Present the records below as a JSON list of strings, one string per line, skipping blank lines. Leave the pictures out.
--- start of LISTED ENTRIES ---
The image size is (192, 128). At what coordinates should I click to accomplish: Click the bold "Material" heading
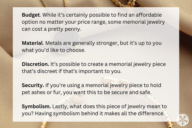[x=32, y=43]
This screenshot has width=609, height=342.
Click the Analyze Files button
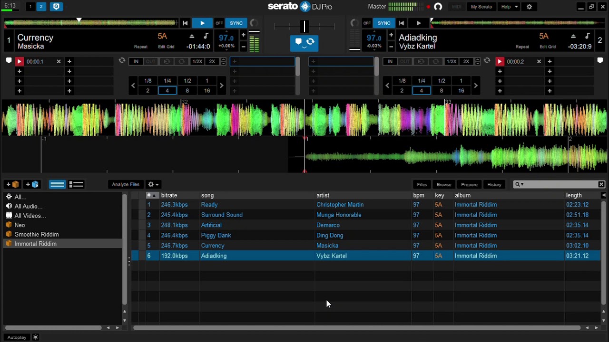(x=126, y=184)
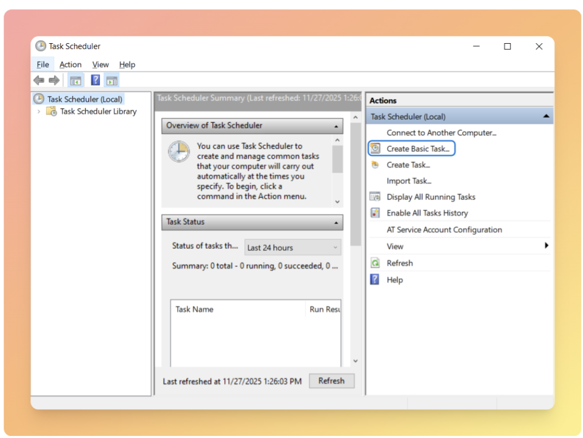
Task: Click the Back arrow toolbar icon
Action: (x=39, y=80)
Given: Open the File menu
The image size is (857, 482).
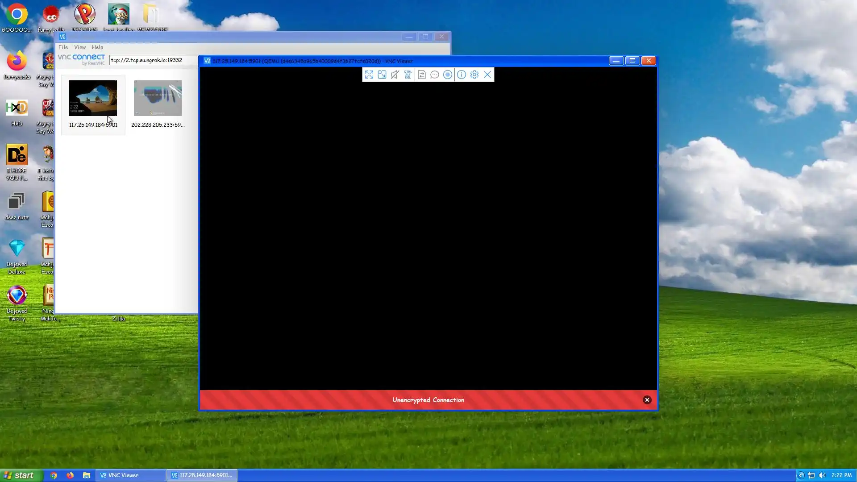Looking at the screenshot, I should click(63, 47).
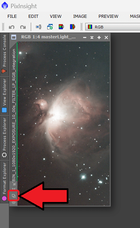This screenshot has height=228, width=140.
Task: Select the vertical masterLight view tab
Action: [x=14, y=115]
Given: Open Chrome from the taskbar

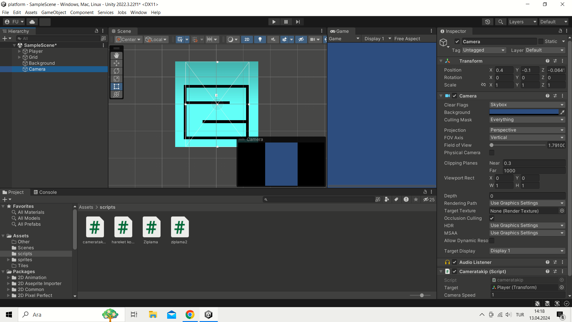Looking at the screenshot, I should [x=190, y=315].
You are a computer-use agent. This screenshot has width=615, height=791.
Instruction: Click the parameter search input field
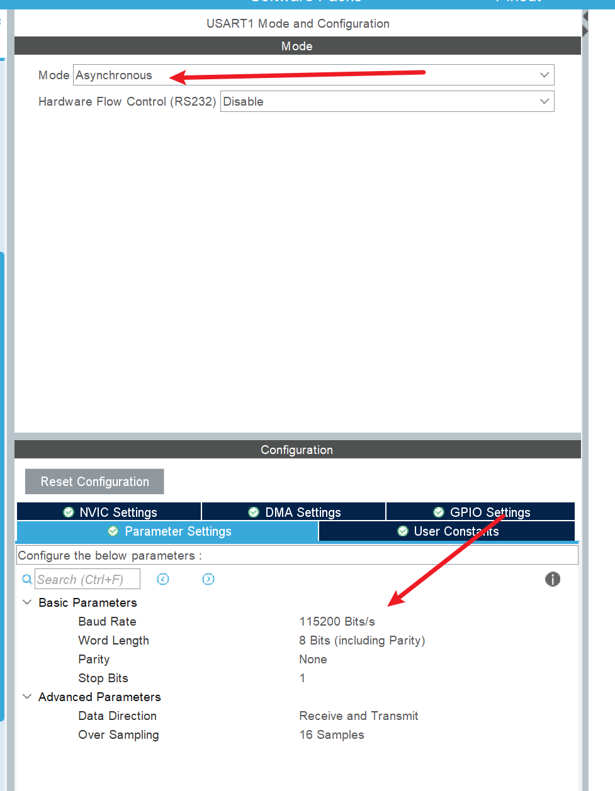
--- end of LISTED ENTRIES ---
ANSWER TO THIS TASK —
[
  "The image size is (192, 128). At what coordinates should I click to accomplish: Click the bold \"Material\" heading",
  "[x=32, y=43]",
  "This screenshot has width=609, height=342.",
  "Click the Analyze Files button",
  "(x=126, y=184)",
  "Task: Click the Back arrow toolbar icon",
  "Action: (x=39, y=80)",
  "Given: Open the File menu",
  "The image size is (857, 482).",
  "Looking at the screenshot, I should click(63, 47).",
  "This screenshot has height=228, width=140.",
  "Task: Select the vertical masterLight view tab",
  "Action: [x=14, y=115]",
  "Given: Open Chrome from the taskbar",
  "Looking at the screenshot, I should [x=190, y=315].",
  "You are a computer-use agent. This screenshot has width=615, height=791.",
  "Instruction: Click the parameter search input field"
]